Certo, ci sono voluti secoli per sviluppare una senso di coscienza collettiva attorno alla gravità di certe idee— negli Stati Uniti e in molte altre società. Renderle socialmente impronunciabili, come succede con la N-word e i suoi derivati, è stato un passo fondamentale in questa direzione. Eppure, è evidente che non è bastato a impedire a queste idee di continuare a circolare. E così, la morale che sembra delinearsi, anche guardando a casi così diversi tra loro, è che nessuna forma di controllo sul linguaggio, a qualsiasi finalità, può mai essere veramente efficace.
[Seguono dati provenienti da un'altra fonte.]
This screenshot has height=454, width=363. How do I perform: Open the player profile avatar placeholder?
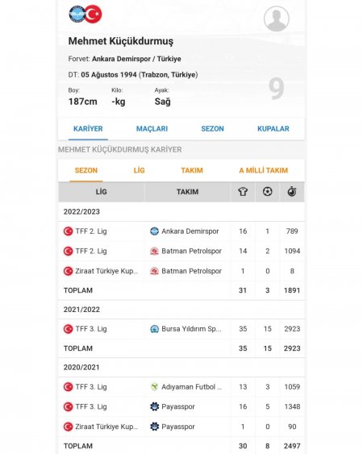point(277,19)
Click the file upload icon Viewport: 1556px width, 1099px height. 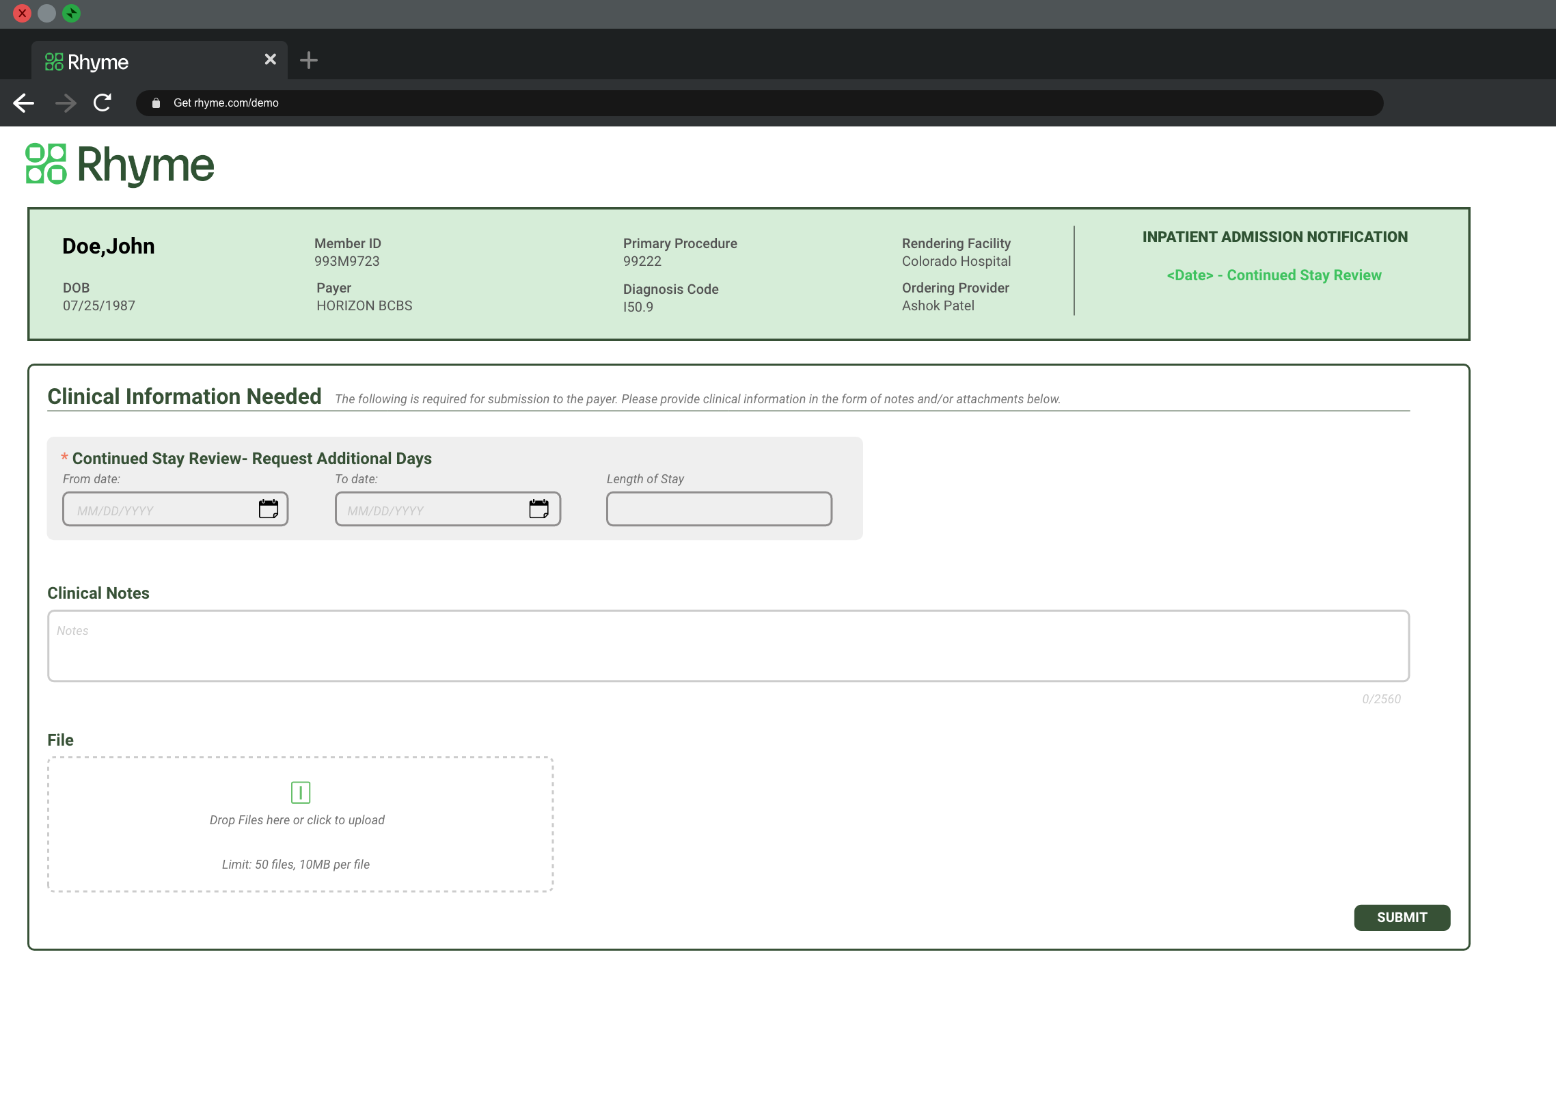[x=301, y=792]
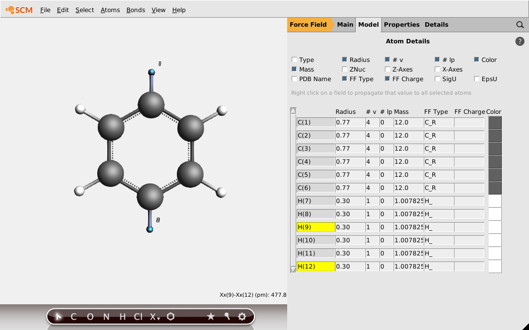Click the table's top scroll arrow

(293, 110)
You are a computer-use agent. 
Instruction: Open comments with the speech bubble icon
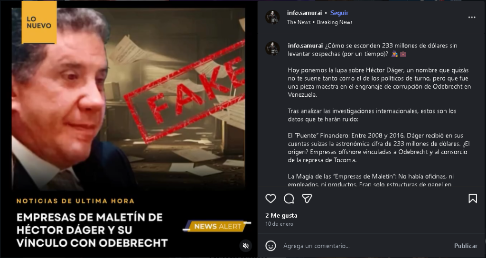(289, 199)
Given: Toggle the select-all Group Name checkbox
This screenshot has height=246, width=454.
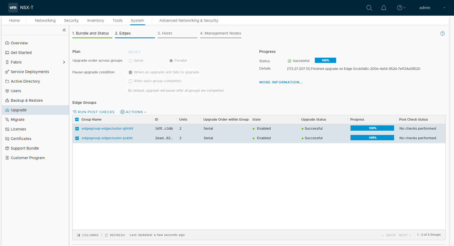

Non solo perché arginare la diffusione di certi contenuti è impossibile — soprattutto con le piattaforme di oggi. Ma pure perché la censura genera un paradosso in cui continuiamo a imbatterci: quando non si può parlare apertamente di qualcosa, farlo clandestinamente genera un meccanismo di solidarietà tremendamente efficace, che finisce con l’amplificare notevolmente la sua portata.
L’effetto è più che mai benefico quando si tratta di trasmettere coraggio e dare una voce a chi è in crisi o ha subito dei traumi pesanti. Ma può avere conseguenze politiche importanti quando la censura si sposta sul piano puramente ideologico. Un po’ come quando i conservatori si sono accorti che insultare Joe Biden era particolarmente efficace se fatto al grido di «let’s go Brandon»; un’espressione diventata in breve tempo un modo di esprimere proprio quel “fuck Joe Biden” che il giornalista originario si era premurato di censurare, con risultati evidentemente disastrosi. Era il 2021. Ai tempi ci si scherzava sopra, anche a sinistra; ma ora la voglia di fare battute è calata drasticamente. E dire che, in quel caso come in molti altri, se solo se ne fosse parlato apertamente, se ne sarebbe parlato molto di meno.